# Directions for this task
Count how many of the lines below contain the string "resolution", matching case exactly. Give only the number.

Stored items
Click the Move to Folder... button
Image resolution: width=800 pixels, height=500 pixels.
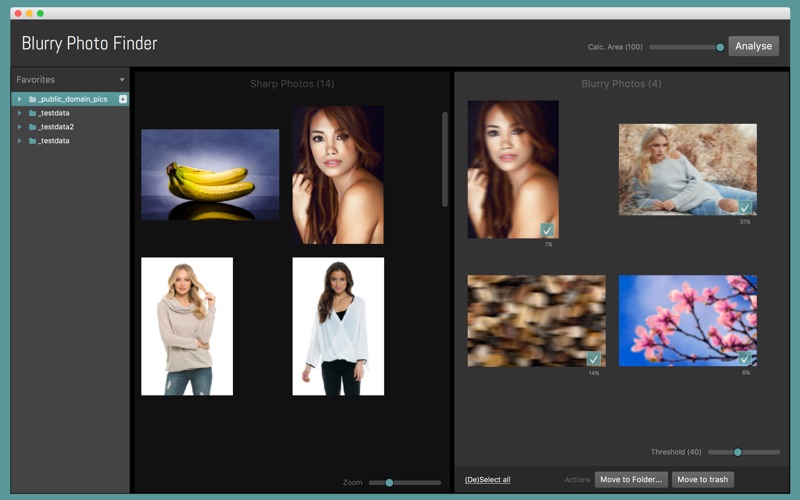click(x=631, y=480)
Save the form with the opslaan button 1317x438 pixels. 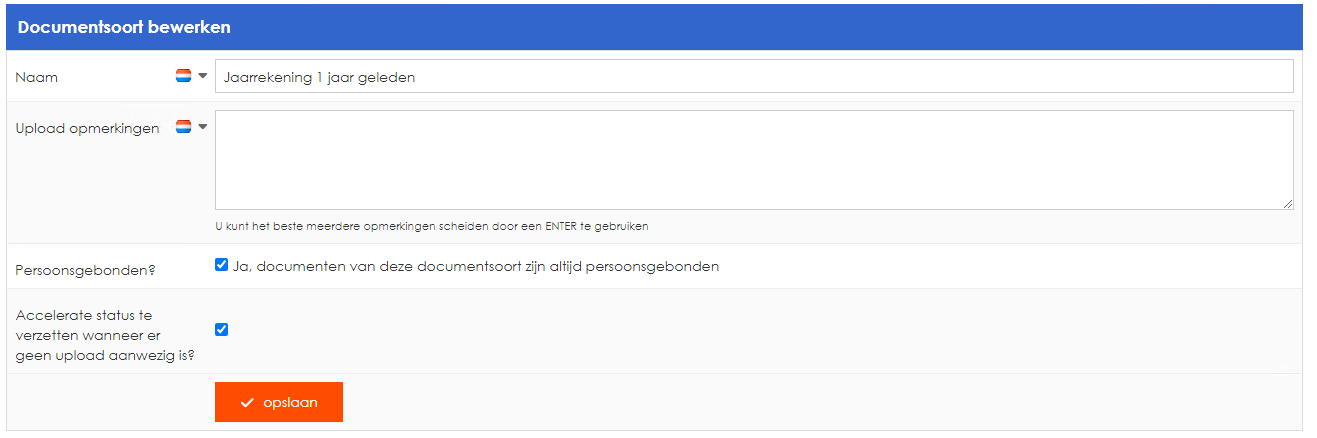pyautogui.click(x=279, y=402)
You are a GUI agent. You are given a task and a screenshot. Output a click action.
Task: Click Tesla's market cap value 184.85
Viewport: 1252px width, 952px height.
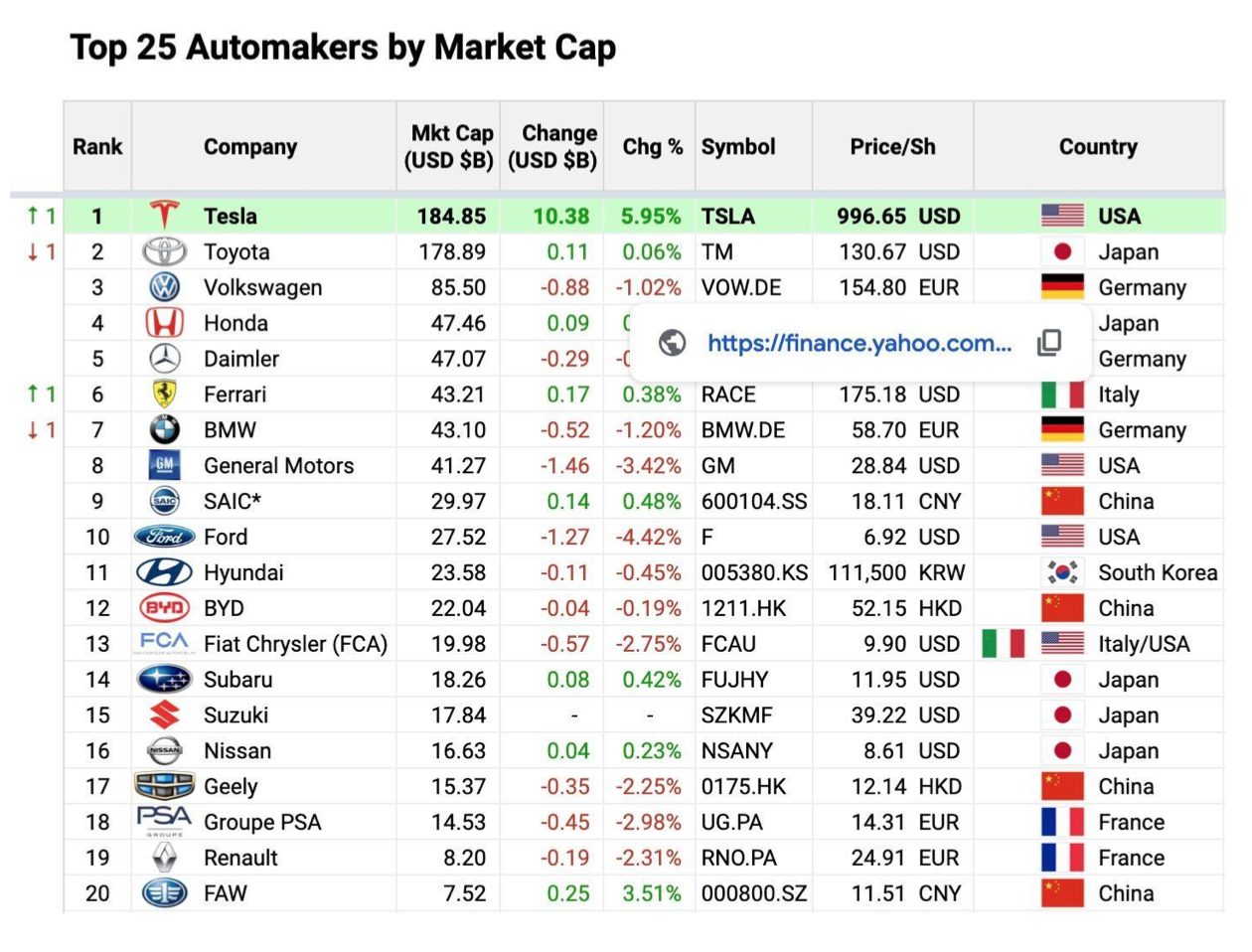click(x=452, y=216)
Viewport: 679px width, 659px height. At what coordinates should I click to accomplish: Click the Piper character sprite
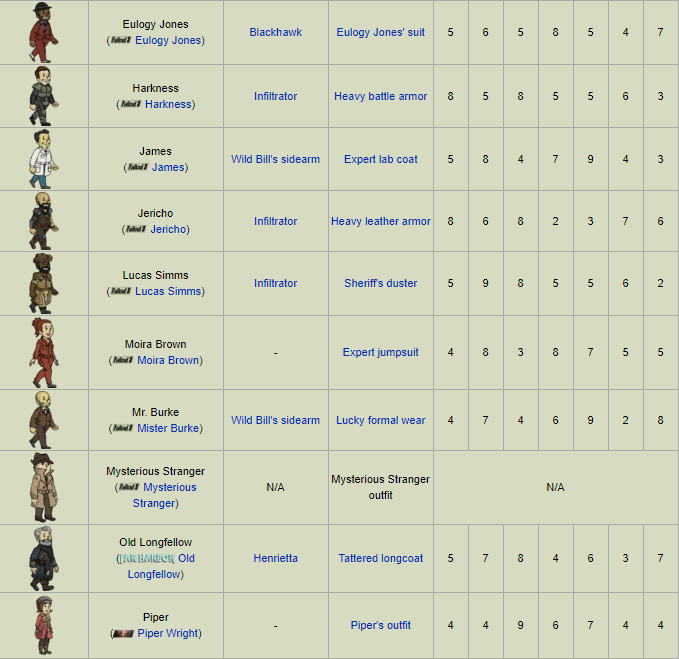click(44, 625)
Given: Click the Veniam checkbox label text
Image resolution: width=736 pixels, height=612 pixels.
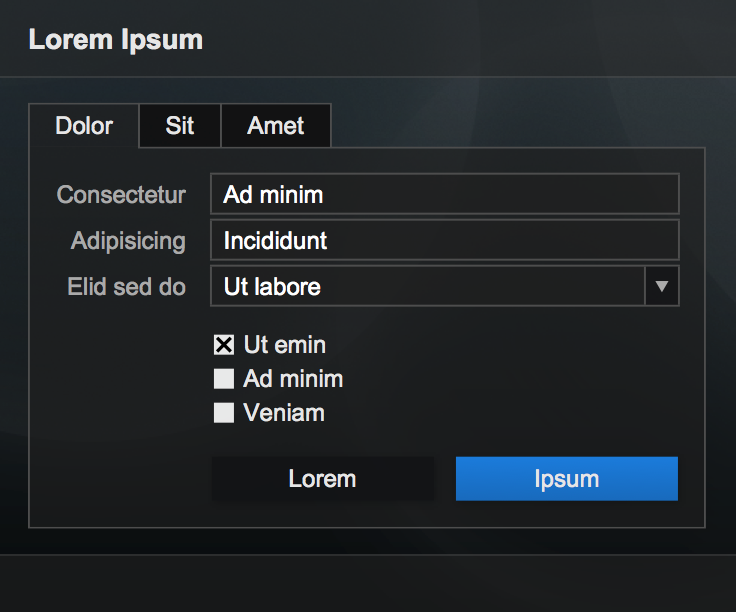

# The response
2